- _What to work on_:
Format every line of the rows below as a two-column Markdown table, with a running number under No and the line itself under Text. Leave out the blank lines.

----------------------------------------

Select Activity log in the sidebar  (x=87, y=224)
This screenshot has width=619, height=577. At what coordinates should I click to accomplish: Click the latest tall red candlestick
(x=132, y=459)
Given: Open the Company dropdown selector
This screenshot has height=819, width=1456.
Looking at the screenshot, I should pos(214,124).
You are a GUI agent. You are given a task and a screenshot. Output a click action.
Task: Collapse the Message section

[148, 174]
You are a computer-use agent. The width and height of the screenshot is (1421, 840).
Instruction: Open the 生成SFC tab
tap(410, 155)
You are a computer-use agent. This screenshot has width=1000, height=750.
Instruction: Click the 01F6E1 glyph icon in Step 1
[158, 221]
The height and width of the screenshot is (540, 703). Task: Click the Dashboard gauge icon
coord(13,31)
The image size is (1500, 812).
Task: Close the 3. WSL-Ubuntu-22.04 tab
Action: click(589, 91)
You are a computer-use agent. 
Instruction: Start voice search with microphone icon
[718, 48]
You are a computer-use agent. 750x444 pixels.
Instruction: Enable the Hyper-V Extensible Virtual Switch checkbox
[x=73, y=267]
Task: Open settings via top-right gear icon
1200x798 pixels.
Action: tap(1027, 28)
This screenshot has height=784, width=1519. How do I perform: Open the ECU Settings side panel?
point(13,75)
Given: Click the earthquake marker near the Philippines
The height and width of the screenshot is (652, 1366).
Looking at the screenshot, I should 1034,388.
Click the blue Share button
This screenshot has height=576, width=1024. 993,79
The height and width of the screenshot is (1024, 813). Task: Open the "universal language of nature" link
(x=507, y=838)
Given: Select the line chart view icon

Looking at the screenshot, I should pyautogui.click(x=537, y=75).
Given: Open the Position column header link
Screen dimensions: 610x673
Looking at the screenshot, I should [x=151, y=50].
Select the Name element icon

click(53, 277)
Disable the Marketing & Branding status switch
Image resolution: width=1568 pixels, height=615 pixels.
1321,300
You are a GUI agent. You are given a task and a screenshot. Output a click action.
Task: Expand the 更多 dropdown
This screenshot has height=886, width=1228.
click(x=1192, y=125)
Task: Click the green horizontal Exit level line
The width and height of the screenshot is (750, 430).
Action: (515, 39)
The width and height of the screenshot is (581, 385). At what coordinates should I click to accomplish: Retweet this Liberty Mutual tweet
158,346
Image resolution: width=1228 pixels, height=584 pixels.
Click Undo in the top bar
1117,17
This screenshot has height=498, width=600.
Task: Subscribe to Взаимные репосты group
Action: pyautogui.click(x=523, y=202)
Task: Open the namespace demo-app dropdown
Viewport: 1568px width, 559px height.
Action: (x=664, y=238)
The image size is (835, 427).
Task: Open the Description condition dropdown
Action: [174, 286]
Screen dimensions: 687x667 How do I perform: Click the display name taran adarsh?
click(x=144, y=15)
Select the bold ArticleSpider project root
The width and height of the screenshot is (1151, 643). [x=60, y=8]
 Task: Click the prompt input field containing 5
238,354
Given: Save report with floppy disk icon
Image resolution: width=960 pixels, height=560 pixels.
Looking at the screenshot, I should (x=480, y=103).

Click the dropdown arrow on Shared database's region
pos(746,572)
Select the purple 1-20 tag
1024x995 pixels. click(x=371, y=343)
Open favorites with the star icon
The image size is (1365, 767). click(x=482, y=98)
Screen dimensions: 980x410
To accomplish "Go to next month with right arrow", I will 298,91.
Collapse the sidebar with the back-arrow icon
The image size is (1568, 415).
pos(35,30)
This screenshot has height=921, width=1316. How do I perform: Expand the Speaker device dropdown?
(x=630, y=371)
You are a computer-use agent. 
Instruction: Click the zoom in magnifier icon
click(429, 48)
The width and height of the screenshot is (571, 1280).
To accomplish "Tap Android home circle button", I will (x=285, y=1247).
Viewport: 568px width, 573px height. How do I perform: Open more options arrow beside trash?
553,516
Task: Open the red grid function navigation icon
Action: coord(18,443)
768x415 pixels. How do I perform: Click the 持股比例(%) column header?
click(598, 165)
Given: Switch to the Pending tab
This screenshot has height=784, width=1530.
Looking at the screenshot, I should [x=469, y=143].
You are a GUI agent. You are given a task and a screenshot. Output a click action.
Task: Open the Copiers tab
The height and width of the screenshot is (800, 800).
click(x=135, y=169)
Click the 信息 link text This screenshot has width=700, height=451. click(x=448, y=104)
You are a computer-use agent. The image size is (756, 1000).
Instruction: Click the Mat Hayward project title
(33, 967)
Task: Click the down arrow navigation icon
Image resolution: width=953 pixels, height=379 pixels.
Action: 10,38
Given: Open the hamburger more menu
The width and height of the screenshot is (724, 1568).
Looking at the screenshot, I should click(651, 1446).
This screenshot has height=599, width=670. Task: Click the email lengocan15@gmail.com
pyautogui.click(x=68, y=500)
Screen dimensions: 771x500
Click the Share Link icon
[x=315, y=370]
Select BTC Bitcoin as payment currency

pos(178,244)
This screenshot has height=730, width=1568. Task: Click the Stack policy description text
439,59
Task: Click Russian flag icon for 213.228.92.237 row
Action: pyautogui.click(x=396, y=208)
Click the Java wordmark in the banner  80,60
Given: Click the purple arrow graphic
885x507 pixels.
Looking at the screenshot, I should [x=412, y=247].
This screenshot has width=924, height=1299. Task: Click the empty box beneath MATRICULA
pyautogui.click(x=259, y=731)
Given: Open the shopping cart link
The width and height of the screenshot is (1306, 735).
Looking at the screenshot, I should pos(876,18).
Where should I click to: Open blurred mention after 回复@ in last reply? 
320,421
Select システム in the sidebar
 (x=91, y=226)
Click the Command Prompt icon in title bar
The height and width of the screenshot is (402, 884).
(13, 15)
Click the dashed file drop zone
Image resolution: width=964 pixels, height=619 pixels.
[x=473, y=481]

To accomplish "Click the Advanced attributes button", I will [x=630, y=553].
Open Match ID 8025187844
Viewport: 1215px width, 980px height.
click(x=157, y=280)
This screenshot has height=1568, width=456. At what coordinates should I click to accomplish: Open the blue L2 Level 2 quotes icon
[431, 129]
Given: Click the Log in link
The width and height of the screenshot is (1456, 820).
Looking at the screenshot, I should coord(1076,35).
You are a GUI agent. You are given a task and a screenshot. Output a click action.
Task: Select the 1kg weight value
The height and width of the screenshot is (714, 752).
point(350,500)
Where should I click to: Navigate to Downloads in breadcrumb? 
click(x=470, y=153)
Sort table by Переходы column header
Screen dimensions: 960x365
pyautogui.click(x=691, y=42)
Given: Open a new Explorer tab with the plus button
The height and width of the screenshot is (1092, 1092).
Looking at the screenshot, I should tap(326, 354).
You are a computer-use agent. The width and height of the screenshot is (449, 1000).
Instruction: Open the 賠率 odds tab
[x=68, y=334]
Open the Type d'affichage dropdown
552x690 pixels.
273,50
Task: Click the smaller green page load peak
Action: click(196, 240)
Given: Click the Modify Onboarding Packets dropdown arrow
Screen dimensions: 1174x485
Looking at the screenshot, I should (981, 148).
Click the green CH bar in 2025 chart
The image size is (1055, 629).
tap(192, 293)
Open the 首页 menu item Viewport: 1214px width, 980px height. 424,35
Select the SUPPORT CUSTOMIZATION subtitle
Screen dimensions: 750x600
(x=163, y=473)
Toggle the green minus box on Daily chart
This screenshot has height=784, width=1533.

----------------------------------------

- _Written solution_:
| No | Text |
|---|---|
| 1 | Select Activity log in the sidebar  (x=87, y=224) |
| 2 | This screenshot has width=619, height=577. At what coordinates should I click to accomplish: Click the latest tall red candlestick |
| 3 | (x=132, y=459) |
| 4 | Given: Open the Company dropdown selector |
| 5 | This screenshot has height=819, width=1456. |
| 6 | Looking at the screenshot, I should pos(214,124). |
| 7 | You are a GUI agent. You are given a task and a screenshot. Output a click action. |
| 8 | Task: Collapse the Message section |
| 9 | [148, 174] |
| 10 | You are a computer-use agent. The width and height of the screenshot is (1421, 840). |
| 11 | Instruction: Open the 生成SFC tab |
| 12 | tap(410, 155) |
| 13 | You are a computer-use agent. This screenshot has width=1000, height=750. |
| 14 | Instruction: Click the 01F6E1 glyph icon in Step 1 |
| 15 | [158, 221] |
| 16 | The height and width of the screenshot is (540, 703). Task: Click the Dashboard gauge icon |
| 17 | coord(13,31) |
| 18 | The image size is (1500, 812). |
| 19 | Task: Close the 3. WSL-Ubuntu-22.04 tab |
| 20 | Action: click(589, 91) |
| 21 | You are a computer-use agent.  |
| 22 | Instruction: Start voice search with microphone icon |
| 23 | [718, 48] |
| 24 | You are a computer-use agent. 750x444 pixels. |
| 25 | Instruction: Enable the Hyper-V Extensible Virtual Switch checkbox |
| 26 | [x=73, y=267] |
| 27 | Task: Open settings via top-right gear icon |
| 28 | 1200x798 pixels. |
| 29 | Action: tap(1027, 28) |
| 30 | This screenshot has height=784, width=1519. How do I perform: Open the ECU Settings side panel? |
| 31 | point(13,75) |
| 32 | Given: Click the earthquake marker near the Philippines |
| 33 | The height and width of the screenshot is (652, 1366). |
| 34 | Looking at the screenshot, I should 1034,388. |
| 35 | Click the blue Share button |
| 36 | This screenshot has height=576, width=1024. 993,79 |
| 37 | The height and width of the screenshot is (1024, 813). Task: Open the "universal language of nature" link |
| 38 | (x=507, y=838) |
| 39 | Given: Select the line chart view icon |
| 40 | Looking at the screenshot, I should pyautogui.click(x=537, y=75). |
| 41 | Given: Open the Position column header link |
| 42 | Screen dimensions: 610x673 |
| 43 | Looking at the screenshot, I should [x=151, y=50]. |
| 44 | Select the Name element icon |
| 45 | click(53, 277) |
| 46 | Disable the Marketing & Branding status switch |
| 47 | Image resolution: width=1568 pixels, height=615 pixels. |
| 48 | 1321,300 |
| 49 | You are a GUI agent. You are given a task and a screenshot. Output a click action. |
| 50 | Task: Expand the 更多 dropdown |
| 51 | This screenshot has height=886, width=1228. |
| 52 | click(x=1192, y=125) |
| 53 | Task: Click the green horizontal Exit level line |
| 54 | The width and height of the screenshot is (750, 430). |
| 55 | Action: (515, 39) |
| 56 | The width and height of the screenshot is (581, 385). At what coordinates should I click to accomplish: Retweet this Liberty Mutual tweet |
| 57 | 158,346 |
| 58 | Image resolution: width=1228 pixels, height=584 pixels. |
| 59 | Click Undo in the top bar |
| 60 | 1117,17 |
| 61 | This screenshot has height=498, width=600. |
| 62 | Task: Subscribe to Взаимные репосты group |
| 63 | Action: pyautogui.click(x=523, y=202) |
| 64 | Task: Open the namespace demo-app dropdown |
| 65 | Viewport: 1568px width, 559px height. |
| 66 | Action: (x=664, y=238) |
| 67 | The image size is (835, 427). |
| 68 | Task: Open the Description condition dropdown |
| 69 | Action: [174, 286] |
| 70 | Screen dimensions: 687x667 How do I perform: Click the display name taran adarsh? |
| 71 | click(x=144, y=15) |
| 72 | Select the bold ArticleSpider project root |
| 73 | The width and height of the screenshot is (1151, 643). [x=60, y=8] |
| 74 |  Task: Click the prompt input field containing 5 |
| 75 | 238,354 |
| 76 | Given: Save report with floppy disk icon |
| 77 | Image resolution: width=960 pixels, height=560 pixels. |
| 78 | Looking at the screenshot, I should (x=480, y=103). |
| 79 | Click the dropdown arrow on Shared database's region |
| 80 | pos(746,572) |
| 81 | Select the purple 1-20 tag |
| 82 | 1024x995 pixels. click(x=371, y=343) |
| 83 | Open favorites with the star icon |
| 84 | The image size is (1365, 767). click(x=482, y=98) |
| 85 | Screen dimensions: 980x410 |
| 86 | To accomplish "Go to next month with right arrow", I will 298,91. |
| 87 | Collapse the sidebar with the back-arrow icon |
| 88 | The image size is (1568, 415). |
| 89 | pos(35,30) |
| 90 | This screenshot has height=921, width=1316. How do I perform: Expand the Speaker device dropdown? |
| 91 | (x=630, y=371) |
| 92 | You are a computer-use agent.  |
| 93 | Instruction: Click the zoom in magnifier icon |
| 94 | click(429, 48) |
| 95 | The width and height of the screenshot is (571, 1280). |
| 96 | To accomplish "Tap Android home circle button", I will (x=285, y=1247). |
| 97 | Viewport: 568px width, 573px height. How do I perform: Open more options arrow beside trash? |
| 98 | 553,516 |
| 99 | Task: Open the red grid function navigation icon |
| 100 | Action: coord(18,443) |
| 101 | 768x415 pixels. How do I perform: Click the 持股比例(%) column header? |
| 102 | click(598, 165) |
| 103 | Given: Switch to the Pending tab |
| 104 | This screenshot has height=784, width=1530. |
| 105 | Looking at the screenshot, I should [x=469, y=143]. |
| 106 | You are a GUI agent. You are given a task and a screenshot. Output a click action. |
| 107 | Task: Open the Copiers tab |
| 108 | The height and width of the screenshot is (800, 800). |
| 109 | click(x=135, y=169) |
| 110 | Click the 信息 link text This screenshot has width=700, height=451. click(x=448, y=104) |
| 111 | You are a computer-use agent. The image size is (756, 1000). |
| 112 | Instruction: Click the Mat Hayward project title |
| 113 | (33, 967) |
| 114 | Task: Click the down arrow navigation icon |
| 115 | Image resolution: width=953 pixels, height=379 pixels. |
| 116 | Action: 10,38 |
| 117 | Given: Open the hamburger more menu |
| 118 | The width and height of the screenshot is (724, 1568). |
| 119 | Looking at the screenshot, I should click(651, 1446). |
| 120 | This screenshot has height=599, width=670. Task: Click the email lengocan15@gmail.com |
| 121 | pyautogui.click(x=68, y=500) |
| 122 | Screen dimensions: 771x500 |
| 123 | Click the Share Link icon |
| 124 | [x=315, y=370] |
| 125 | Select BTC Bitcoin as payment currency |
| 126 | pos(178,244) |
| 127 | This screenshot has height=730, width=1568. Task: Click the Stack policy description text |
| 128 | 439,59 |
| 129 | Task: Click Russian flag icon for 213.228.92.237 row |
| 130 | Action: pyautogui.click(x=396, y=208) |
| 131 | Click the Java wordmark in the banner  80,60 |
| 132 | Given: Click the purple arrow graphic |
| 133 | 885x507 pixels. |
| 134 | Looking at the screenshot, I should [x=412, y=247]. |
| 135 | This screenshot has width=924, height=1299. Task: Click the empty box beneath MATRICULA |
| 136 | pyautogui.click(x=259, y=731) |
| 137 | Given: Open the shopping cart link |
| 138 | The width and height of the screenshot is (1306, 735). |
| 139 | Looking at the screenshot, I should pos(876,18). |
| 140 | Where should I click to: Open blurred mention after 回复@ in last reply?  |
| 141 | 320,421 |
| 142 | Select システム in the sidebar |
| 143 |  (x=91, y=226) |
| 144 | Click the Command Prompt icon in title bar |
| 145 | The height and width of the screenshot is (402, 884). |
| 146 | (13, 15) |
| 147 | Click the dashed file drop zone |
| 148 | Image resolution: width=964 pixels, height=619 pixels. |
| 149 | [x=473, y=481] |
| 150 | To accomplish "Click the Advanced attributes button", I will [x=630, y=553]. |
| 151 | Open Match ID 8025187844 |
| 152 | Viewport: 1215px width, 980px height. |
| 153 | click(x=157, y=280) |
| 154 | This screenshot has height=1568, width=456. At what coordinates should I click to accomplish: Open the blue L2 Level 2 quotes icon |
| 155 | [431, 129] |
| 156 | Given: Click the Log in link |
| 157 | The width and height of the screenshot is (1456, 820). |
| 158 | Looking at the screenshot, I should coord(1076,35). |
| 159 | You are a GUI agent. You are given a task and a screenshot. Output a click action. |
| 160 | Task: Select the 1kg weight value |
| 161 | The height and width of the screenshot is (714, 752). |
| 162 | point(350,500) |
| 163 | Where should I click to: Navigate to Downloads in breadcrumb?  |
| 164 | click(x=470, y=153) |
| 165 | Sort table by Переходы column header |
| 166 | Screen dimensions: 960x365 |
| 167 | pyautogui.click(x=691, y=42) |
| 168 | Given: Open a new Explorer tab with the plus button |
| 169 | The height and width of the screenshot is (1092, 1092). |
| 170 | Looking at the screenshot, I should tap(326, 354). |
| 171 | You are a computer-use agent. The width and height of the screenshot is (449, 1000). |
| 172 | Instruction: Open the 賠率 odds tab |
| 173 | [x=68, y=334] |
| 174 | Open the Type d'affichage dropdown |
| 175 | 552x690 pixels. |
| 176 | 273,50 |
| 177 | Task: Click the smaller green page load peak |
| 178 | Action: click(196, 240) |
| 179 | Given: Click the Modify Onboarding Packets dropdown arrow |
| 180 | Screen dimensions: 1174x485 |
| 181 | Looking at the screenshot, I should (981, 148). |
| 182 | Click the green CH bar in 2025 chart |
| 183 | The image size is (1055, 629). |
| 184 | tap(192, 293) |
| 185 | Open the 首页 menu item Viewport: 1214px width, 980px height. 424,35 |
| 186 | Select the SUPPORT CUSTOMIZATION subtitle |
| 187 | Screen dimensions: 750x600 |
| 188 | (x=163, y=473) |
| 189 | Toggle the green minus box on Daily chart |
| 190 | This screenshot has height=784, width=1533. |